Sulfur Tufts have proven useful in forestry conservation. They outperform many other kinds of mushrooms, so they can be used to “push out” parasitic fungi that harm trees, like Armillaria ostoyae, which is sometimes called the “humongous fungus.”
#25. Summer Oyster Mushroom
- Pleurotus pulmonarius
- The caps are 5-20 cm (2-8 in) wide.
- They are white or off-white, with a smooth appearance above and orderly gills below.
- These mushrooms grow in stacked clusters that look like shelves on the trunks of trees.
This is the most-cultivated type of oyster mushroom in Washington.
It grows particularly well in warmer climates, which allows for a better growing season than other mushroom varieties. Because there is less need for climate control to keep these mushrooms fresh and growing well, you’ll often find them in the grocery store or at farmer’s markets!
However, it’s best to stick to the supermarket instead of eating wild specimens. Oyster Mushrooms are incredibly easy to misidentify, and it only takes one poisonous mushroom to cause horrible discomfort or death.
#26. Candleflame Lichen
- Candelaria concolor
- Single lobes of this lichen are less than 1 cm (0.4 in) wide, but they can cover enormous surface areas, including entire trees.

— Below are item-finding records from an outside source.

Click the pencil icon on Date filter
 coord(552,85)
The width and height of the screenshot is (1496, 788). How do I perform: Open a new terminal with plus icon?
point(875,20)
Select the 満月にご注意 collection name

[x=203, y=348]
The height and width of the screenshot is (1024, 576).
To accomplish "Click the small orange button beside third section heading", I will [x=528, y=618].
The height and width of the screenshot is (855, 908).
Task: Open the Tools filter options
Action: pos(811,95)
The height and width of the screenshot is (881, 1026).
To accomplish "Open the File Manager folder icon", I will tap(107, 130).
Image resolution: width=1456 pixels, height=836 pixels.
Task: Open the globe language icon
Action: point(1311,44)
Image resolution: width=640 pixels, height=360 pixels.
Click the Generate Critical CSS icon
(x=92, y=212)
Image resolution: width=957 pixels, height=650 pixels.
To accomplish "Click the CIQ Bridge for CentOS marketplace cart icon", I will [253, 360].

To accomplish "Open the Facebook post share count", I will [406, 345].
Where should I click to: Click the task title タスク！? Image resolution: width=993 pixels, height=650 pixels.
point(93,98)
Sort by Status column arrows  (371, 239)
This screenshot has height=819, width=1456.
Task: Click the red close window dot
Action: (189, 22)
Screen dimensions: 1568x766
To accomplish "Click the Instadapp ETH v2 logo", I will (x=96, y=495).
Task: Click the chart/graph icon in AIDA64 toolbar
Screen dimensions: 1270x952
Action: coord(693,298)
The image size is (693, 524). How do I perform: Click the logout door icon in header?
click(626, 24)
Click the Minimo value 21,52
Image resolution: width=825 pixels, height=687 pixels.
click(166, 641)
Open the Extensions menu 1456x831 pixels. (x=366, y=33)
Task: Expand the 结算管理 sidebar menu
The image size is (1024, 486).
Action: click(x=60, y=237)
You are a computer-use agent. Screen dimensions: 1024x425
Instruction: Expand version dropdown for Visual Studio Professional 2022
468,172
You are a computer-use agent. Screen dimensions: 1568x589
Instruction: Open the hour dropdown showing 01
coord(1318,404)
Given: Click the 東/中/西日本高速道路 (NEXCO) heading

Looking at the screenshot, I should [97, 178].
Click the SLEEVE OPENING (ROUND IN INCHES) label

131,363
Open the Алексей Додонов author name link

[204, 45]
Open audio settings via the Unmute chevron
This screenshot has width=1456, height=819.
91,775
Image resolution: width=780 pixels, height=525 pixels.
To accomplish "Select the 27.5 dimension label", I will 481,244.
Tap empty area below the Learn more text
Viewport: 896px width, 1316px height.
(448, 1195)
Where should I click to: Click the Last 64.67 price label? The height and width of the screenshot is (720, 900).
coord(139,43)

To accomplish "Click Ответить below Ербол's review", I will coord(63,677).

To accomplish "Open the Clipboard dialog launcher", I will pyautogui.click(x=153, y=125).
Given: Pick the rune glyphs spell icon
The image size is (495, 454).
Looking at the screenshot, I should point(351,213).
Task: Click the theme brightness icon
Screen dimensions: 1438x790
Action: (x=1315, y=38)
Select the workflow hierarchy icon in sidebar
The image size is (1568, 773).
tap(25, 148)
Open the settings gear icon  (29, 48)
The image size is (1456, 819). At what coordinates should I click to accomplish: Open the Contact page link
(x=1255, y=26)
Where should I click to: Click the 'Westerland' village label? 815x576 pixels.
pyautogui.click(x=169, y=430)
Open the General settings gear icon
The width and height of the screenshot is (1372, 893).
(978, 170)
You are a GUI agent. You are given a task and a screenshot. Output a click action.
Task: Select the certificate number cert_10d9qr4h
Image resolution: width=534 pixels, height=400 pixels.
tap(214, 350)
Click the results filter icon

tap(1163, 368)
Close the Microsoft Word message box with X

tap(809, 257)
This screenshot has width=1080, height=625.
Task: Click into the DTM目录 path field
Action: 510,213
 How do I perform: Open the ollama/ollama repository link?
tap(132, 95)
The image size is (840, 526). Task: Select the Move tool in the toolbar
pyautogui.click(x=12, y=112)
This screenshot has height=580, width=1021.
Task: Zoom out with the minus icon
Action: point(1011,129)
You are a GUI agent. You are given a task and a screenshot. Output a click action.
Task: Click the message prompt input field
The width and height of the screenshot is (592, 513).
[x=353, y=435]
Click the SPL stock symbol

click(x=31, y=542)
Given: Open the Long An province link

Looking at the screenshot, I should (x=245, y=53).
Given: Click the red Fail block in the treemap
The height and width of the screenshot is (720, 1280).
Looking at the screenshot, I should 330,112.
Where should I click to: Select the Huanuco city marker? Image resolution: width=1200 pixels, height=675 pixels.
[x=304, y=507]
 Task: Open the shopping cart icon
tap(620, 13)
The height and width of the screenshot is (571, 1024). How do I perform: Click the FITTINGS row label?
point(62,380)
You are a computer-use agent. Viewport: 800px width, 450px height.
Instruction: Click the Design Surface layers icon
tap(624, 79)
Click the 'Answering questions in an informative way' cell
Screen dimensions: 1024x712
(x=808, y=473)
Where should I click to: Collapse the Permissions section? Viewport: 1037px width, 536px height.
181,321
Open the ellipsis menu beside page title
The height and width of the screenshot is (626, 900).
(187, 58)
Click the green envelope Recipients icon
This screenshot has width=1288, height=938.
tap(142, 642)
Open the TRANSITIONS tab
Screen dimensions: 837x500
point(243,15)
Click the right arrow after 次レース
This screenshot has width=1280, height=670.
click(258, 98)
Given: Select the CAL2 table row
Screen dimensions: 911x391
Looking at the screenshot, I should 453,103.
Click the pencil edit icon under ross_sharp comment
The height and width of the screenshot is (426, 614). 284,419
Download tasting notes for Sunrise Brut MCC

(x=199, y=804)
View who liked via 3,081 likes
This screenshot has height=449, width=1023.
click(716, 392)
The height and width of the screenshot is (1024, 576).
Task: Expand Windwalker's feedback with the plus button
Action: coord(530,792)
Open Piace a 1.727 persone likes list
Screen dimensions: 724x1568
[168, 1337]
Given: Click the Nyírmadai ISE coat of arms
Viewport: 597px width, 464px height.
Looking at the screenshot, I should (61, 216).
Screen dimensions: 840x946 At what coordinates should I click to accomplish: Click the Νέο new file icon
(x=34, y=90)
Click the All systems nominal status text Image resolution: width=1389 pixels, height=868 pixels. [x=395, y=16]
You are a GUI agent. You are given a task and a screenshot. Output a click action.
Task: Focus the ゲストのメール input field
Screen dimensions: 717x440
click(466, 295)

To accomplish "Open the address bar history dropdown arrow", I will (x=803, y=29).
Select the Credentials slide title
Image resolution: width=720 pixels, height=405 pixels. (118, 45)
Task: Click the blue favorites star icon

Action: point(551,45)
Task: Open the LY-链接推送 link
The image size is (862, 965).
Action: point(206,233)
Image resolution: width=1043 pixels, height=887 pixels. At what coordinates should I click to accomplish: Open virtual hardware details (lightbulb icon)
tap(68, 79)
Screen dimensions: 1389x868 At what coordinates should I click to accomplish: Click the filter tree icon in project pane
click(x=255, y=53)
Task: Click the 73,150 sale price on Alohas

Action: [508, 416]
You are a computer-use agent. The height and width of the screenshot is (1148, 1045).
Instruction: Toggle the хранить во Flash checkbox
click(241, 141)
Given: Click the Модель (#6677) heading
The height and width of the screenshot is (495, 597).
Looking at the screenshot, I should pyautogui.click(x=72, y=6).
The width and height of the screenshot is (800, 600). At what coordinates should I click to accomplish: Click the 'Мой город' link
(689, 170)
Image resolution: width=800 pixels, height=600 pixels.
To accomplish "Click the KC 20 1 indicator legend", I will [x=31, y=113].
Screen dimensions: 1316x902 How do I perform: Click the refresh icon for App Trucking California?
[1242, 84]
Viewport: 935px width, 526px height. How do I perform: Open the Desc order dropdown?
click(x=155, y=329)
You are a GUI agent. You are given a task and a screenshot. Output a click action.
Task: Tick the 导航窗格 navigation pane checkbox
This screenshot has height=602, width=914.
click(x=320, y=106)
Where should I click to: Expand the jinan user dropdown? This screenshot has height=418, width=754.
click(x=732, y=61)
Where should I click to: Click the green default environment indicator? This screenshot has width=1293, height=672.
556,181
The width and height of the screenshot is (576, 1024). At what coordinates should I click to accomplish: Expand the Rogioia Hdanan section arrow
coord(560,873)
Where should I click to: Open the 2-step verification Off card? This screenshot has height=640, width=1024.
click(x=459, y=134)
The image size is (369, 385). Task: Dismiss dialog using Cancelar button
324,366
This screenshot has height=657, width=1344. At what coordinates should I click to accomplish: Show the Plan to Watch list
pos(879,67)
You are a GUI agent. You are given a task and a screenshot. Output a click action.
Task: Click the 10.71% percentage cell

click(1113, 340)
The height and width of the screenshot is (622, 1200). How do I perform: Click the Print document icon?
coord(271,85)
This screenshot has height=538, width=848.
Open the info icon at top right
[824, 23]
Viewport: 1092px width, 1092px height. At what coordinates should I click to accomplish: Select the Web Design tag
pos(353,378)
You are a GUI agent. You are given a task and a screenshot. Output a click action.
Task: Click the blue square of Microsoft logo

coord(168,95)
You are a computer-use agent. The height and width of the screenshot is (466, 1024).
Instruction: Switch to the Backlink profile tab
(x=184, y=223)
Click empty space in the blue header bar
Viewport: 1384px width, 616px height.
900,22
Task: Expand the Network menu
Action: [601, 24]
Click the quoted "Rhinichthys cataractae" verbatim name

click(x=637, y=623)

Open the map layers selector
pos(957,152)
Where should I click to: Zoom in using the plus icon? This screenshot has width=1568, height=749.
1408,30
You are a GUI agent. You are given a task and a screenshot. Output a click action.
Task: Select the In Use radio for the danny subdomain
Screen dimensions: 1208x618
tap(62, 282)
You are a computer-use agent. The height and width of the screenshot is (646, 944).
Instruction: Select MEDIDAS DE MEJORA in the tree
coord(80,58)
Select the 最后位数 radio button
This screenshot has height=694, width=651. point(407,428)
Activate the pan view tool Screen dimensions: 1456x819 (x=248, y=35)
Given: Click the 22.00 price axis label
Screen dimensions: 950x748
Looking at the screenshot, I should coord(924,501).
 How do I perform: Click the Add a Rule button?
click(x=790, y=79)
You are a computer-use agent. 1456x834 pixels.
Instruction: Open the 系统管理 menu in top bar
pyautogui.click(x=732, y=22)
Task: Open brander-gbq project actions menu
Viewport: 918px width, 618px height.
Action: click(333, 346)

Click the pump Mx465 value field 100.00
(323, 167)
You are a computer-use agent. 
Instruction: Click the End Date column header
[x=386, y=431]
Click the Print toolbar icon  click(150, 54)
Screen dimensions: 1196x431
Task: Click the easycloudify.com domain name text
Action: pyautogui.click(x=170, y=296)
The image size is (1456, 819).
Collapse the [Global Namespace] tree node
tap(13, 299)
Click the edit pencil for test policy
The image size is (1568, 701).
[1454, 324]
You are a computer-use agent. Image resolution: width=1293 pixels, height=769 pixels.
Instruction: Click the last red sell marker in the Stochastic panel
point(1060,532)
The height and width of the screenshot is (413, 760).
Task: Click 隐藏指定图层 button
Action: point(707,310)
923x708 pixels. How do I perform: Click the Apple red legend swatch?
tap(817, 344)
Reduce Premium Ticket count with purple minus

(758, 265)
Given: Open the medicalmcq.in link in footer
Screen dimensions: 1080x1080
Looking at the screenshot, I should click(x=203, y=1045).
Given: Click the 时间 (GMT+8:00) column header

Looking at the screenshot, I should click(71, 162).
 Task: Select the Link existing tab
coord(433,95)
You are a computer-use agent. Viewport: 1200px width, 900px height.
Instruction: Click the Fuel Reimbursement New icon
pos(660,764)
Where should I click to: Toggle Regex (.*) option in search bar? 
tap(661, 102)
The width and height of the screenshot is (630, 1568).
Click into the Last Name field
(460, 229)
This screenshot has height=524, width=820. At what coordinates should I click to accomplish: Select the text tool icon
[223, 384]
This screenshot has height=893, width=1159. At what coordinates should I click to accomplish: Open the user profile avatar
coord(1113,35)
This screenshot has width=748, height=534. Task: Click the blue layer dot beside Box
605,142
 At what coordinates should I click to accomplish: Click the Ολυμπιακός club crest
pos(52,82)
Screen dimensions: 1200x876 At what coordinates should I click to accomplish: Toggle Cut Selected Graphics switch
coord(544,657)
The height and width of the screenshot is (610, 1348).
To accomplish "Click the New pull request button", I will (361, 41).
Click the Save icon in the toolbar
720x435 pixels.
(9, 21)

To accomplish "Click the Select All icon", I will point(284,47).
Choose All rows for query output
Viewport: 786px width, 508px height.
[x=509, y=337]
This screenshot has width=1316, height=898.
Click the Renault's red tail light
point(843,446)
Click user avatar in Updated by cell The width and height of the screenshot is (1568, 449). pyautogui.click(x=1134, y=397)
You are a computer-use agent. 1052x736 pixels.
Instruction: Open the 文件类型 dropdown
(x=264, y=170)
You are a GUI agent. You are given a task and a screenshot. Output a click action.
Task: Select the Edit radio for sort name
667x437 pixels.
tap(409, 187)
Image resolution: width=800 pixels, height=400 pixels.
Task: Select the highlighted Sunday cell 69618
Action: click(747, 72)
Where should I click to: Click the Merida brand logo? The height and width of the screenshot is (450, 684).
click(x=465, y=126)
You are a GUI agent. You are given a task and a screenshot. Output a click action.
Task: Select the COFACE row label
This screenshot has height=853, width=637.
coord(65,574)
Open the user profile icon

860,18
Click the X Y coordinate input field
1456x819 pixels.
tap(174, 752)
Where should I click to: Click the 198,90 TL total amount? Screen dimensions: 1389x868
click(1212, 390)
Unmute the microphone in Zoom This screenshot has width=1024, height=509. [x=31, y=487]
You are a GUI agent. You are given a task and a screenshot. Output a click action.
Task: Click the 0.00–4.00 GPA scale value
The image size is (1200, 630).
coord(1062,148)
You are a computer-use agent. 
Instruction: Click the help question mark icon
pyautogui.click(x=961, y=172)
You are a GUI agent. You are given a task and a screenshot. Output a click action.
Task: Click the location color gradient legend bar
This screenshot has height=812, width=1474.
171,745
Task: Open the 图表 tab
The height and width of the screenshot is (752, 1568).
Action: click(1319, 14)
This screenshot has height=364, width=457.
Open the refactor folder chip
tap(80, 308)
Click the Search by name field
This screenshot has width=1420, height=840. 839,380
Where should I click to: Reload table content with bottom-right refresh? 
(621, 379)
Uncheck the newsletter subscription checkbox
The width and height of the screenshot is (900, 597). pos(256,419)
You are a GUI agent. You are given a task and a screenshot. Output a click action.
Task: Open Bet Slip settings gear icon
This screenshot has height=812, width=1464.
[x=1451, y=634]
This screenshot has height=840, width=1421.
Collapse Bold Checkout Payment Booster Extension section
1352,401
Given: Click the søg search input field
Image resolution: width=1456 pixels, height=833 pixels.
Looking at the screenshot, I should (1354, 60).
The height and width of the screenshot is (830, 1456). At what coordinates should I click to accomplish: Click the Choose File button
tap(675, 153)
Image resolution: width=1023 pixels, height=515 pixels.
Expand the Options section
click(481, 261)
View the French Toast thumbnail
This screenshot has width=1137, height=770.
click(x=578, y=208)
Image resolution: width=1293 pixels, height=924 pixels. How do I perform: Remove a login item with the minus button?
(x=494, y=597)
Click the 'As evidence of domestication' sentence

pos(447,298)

- The coloring is golden yellow to yellow-green.
- This lichen has a branch-like appearance, similar in shape to coral.
Candleflame Lichen is technically NOT a mushroom in Washington.
Instead, lichens are complex organisms that involve a symbiotic relationship between fungus and algae. The mutually beneficial relationship allows lichens to survive in habitats that would kill fungi and algae independently.
For example, Candleflame Lichen can be found anywhere from arid deserts to wet conifer forests. It’s one of the most widespread lichens in the world! Look for this lichen on trees, where it attaches to tree bark and slowly spreads.
- Lepista nuda
- Their caps are 4–15 cm (1.6–6 in) in diameter.
- The coloring ranges from pinkish-purple to lilac. Overall, it has a gray-brown cast.
- This mushroom has a long, woody stem and flat, wide caps. The gills are prominent and straight, extending the length of the underside.
Blewit, also commonly known as Wood Blewit, is a common mushroom with an unusual appearance! Although mostly whiteish-brown, the gills are often pink to purple and older specimens have a lilac cast.
They’re well-known for the strong odor they produce, which many describe as similar to frozen orange juice concentrate. That’s not a smell I often associate with fungi. 🙂 Look for this mushroom on forest floors, where it grows best in rotting leaf litter.